**Work order**: The full listing below should be copied verbatim.

**Given data**:
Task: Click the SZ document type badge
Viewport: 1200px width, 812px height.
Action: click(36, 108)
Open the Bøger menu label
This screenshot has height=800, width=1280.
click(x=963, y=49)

**Response to the exercise**:
Task: Click the SZ document type badge
Viewport: 1200px width, 812px height.
Action: click(36, 108)
Open the Bøger menu label
This screenshot has height=800, width=1280.
click(x=963, y=49)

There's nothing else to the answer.